NetBeans 6 Beta 1 Released 3
Posted Friday, September 21, 2007 09:58
I’ve continue to use NetBeans for my Rails development work, and while I’m still generally happy with it, I’ve found the daily builds since the M10 milestone release to be problematic. Most serious for me were frequent Java exceptions occurring when doing the simplest of editing in RHTML files. In many builds, this bug rendered the editor virtually unusable. Many weeks went by with no improvement in this. I ended up reverting to the M10 release and deciding to ignore the daily builds.
A few days ago, Sun released the NetBeans 6 Beta 1 version, and these problems have significantly improved. One nice improvement is that there is now a Ruby-specific version that is only 19M, vs. 172M for the full package, and it also starts much more quickly.
As I write this post, however, I’m waiting to see if NetBeans comes back to life after freezing in an RHTML edit session. The Windows Task Manager shows java.exe sitting at 50% CPU for 10 minutes, NetBeans is completely unresponsive, and I’m about to give up and kill the application. This sort of thing is to be expected in beta software, but make no mistake, this is not production quality code.
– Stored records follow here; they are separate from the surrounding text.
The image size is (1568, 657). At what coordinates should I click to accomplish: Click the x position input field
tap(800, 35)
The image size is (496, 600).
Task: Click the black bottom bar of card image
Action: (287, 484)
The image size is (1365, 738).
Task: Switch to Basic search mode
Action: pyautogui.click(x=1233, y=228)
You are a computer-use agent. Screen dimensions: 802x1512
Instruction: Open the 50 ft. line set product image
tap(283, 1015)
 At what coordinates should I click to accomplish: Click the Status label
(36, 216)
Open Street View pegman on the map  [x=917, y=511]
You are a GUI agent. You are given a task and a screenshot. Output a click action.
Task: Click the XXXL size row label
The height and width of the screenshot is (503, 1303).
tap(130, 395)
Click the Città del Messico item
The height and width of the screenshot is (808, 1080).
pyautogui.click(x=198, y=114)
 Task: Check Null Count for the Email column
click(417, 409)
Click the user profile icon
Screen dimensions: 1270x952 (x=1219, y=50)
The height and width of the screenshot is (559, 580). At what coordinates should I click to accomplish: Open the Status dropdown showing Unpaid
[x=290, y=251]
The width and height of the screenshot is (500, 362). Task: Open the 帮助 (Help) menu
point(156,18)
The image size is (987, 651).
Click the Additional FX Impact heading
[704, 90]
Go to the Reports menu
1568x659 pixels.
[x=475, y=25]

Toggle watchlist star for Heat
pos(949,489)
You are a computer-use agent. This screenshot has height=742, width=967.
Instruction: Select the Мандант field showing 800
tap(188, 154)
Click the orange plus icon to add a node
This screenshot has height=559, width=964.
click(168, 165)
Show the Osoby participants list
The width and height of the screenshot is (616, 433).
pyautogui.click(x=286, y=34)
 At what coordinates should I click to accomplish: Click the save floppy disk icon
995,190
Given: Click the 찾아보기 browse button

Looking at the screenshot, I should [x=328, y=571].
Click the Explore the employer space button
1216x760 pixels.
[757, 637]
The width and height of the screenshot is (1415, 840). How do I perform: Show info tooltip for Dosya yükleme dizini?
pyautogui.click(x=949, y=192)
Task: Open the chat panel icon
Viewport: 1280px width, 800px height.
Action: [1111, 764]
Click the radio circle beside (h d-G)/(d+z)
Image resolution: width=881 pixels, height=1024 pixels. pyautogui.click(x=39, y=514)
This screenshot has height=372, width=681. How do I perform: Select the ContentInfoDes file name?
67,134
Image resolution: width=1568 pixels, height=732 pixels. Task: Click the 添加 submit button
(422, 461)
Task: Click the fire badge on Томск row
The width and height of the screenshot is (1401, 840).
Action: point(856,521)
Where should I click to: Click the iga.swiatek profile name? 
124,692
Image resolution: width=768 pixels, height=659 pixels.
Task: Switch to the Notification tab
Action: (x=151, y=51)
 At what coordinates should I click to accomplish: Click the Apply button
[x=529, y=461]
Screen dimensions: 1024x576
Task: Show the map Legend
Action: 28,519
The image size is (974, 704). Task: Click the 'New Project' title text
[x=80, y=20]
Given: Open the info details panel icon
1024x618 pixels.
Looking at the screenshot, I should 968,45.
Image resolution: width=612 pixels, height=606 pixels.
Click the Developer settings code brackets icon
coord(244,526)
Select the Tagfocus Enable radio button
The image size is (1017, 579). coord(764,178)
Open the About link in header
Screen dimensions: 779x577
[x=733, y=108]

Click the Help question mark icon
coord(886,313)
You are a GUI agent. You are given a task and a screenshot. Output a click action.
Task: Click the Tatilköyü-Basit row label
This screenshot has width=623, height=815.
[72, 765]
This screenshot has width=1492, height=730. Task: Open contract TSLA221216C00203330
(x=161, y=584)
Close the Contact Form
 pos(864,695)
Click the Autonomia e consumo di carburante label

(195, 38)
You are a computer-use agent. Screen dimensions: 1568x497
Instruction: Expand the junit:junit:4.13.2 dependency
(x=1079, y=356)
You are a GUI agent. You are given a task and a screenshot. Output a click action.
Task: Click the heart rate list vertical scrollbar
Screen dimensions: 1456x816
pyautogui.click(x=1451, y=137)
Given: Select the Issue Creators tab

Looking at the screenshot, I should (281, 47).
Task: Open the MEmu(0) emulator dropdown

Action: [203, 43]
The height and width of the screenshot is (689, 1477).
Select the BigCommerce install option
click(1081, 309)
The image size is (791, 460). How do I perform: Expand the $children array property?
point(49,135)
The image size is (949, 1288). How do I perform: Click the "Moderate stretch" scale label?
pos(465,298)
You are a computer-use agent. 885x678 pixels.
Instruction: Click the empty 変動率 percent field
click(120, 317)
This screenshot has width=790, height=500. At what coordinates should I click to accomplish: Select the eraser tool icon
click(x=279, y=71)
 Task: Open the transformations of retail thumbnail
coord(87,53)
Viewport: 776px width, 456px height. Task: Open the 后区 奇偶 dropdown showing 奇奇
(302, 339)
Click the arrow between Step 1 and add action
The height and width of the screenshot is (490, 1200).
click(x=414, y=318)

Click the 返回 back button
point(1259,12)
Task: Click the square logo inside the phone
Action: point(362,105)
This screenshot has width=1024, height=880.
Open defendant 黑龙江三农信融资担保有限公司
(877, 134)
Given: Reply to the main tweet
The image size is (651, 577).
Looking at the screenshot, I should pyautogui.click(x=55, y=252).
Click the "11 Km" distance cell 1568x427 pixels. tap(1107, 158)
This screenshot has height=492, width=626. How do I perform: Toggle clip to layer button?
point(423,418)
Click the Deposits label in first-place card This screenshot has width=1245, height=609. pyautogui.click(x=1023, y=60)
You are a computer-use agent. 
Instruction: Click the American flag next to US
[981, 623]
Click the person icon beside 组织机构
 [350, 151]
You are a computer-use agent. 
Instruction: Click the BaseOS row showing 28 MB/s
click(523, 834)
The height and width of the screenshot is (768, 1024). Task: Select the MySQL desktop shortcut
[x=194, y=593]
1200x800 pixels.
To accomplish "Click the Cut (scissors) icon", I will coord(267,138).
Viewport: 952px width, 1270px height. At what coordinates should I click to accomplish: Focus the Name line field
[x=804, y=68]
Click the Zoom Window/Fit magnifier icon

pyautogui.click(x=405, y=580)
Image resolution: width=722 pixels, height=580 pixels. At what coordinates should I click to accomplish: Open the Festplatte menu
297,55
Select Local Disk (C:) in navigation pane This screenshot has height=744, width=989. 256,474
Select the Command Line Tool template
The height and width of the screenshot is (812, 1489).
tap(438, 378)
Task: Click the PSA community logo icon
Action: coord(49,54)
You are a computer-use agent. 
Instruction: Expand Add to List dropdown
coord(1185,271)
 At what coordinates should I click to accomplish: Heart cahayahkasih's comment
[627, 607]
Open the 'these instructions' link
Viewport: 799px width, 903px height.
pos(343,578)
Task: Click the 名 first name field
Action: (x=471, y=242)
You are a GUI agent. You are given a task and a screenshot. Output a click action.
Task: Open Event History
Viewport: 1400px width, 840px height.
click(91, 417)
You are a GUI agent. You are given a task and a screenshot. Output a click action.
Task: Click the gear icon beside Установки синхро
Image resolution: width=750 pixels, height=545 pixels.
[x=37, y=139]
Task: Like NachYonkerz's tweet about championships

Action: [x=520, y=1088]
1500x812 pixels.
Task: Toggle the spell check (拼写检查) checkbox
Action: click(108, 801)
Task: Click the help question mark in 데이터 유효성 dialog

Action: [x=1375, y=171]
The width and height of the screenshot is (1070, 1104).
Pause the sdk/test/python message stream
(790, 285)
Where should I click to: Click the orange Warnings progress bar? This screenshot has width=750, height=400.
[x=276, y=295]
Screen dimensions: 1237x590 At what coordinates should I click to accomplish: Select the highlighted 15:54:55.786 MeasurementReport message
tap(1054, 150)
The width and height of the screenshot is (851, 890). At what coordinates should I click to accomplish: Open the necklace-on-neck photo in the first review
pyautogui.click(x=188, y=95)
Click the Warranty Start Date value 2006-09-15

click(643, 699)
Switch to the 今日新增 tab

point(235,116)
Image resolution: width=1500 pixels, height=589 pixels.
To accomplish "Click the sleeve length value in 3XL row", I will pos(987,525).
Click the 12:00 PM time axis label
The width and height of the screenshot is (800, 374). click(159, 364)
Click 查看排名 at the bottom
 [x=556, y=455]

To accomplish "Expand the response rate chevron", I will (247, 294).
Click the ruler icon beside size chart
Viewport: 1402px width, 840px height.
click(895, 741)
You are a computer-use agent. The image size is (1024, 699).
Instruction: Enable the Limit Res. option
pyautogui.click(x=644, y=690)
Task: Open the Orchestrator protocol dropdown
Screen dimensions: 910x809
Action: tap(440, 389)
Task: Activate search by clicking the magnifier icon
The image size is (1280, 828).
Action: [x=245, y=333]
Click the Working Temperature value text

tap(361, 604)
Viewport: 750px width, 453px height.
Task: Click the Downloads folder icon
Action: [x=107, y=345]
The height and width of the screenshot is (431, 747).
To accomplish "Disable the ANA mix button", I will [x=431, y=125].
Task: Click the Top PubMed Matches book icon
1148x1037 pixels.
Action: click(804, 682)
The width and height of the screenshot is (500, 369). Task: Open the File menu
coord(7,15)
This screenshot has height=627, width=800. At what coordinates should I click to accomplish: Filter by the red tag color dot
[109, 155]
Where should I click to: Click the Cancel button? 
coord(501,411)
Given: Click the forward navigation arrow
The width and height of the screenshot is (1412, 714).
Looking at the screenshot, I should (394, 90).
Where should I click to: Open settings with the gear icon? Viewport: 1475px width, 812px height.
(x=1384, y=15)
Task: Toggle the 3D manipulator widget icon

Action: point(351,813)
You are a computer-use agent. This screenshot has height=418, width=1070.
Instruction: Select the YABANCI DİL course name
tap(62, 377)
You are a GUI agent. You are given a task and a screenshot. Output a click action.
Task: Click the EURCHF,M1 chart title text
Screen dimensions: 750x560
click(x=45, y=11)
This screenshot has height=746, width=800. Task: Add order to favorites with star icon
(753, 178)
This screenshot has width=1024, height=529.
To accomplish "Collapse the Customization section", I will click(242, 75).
I encountered one other very frustrating problem that has a simple solution. The current release of the JDK, 1.6 update 2, has a very serious bug on Windows XP that causes it to be extremely slow opening files in many situations. I found that File > Open in NetBeans hung for literally 5-10 minutes, and then suddenly would come back to life as if nothing was wrong.
It turns out that the solution is to simply uninstall update 2. JDK 1.6 update 1 does not have this problem. And disable the automatic Java updates, so you don’t get Update 2 foisted upon you.
I find it hard to understand why Sun has let this problem go uncorrected, and why there is no conspicuous mention of it anywhere in Sun’s documentation for the release. A little searching of the Java bug lists reveals that JFileChooser has been, in one user’s words, “an open wound” since at least 2004. The problems in 1.6 u2 first started in 1.4, or earlier; got better in 1.6 u1; and go worse again in 1.6 u2. (See, for example, http://bugs.sun.com/bugdatabase/view_bug.do?bug_id=5050516.)
One gets the feeling that Sun just doesn’t care about Windows, which may be true, but is a very shortsighted viewpoint if they care about widespread use of applications like NetBeans. (And I believe any Java Windows app would be similarly affected.)
There’s a lot to like in NetBeans, and I’m keeping my fingers crossed that when the production release comes later this year, the quality will be a lot better.

Hi Michael, would you mind generating a thread dump for me to see what is up with the RHTML editor? A thread dump should tell me what the editor is up to. Here’s how to do it: http://wiki.netbeans.org/wiki/view/GenerateThreadDump
Have you find a way to solve this problem?
Yes, but it was a rather drastic solution: I bought a Mac and switched to TextMate :-).
This was not, of course, the primary reason, and I have assume that the release version of NetBeans 6.1 fixed the problem, but I haven’t tried it. For my personal situation, I decided that the benefits of NetBeans didn’t outweigh its disadvantages, one of which was instability problems like this one.